Given instruction
Rewrite the lines starting at "Task: Select the" and ending at "Action: point(201,198)", swapping "Screen dimensions" for "Viewport size" and leaving everything else as it is.
━━━━━ Working data
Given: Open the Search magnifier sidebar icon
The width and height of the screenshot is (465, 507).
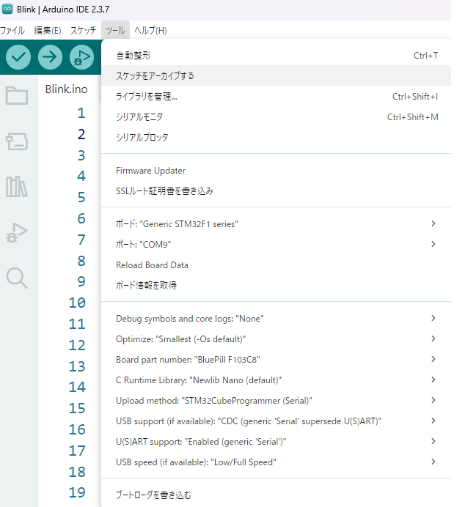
━━━━━━━━━━
━━━━━ Working data
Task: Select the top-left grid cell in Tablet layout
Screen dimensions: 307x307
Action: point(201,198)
━━━━━━━━━━
Exercise answer
Task: Select the top-left grid cell in Tablet layout
Viewport size: 307x307
Action: point(201,198)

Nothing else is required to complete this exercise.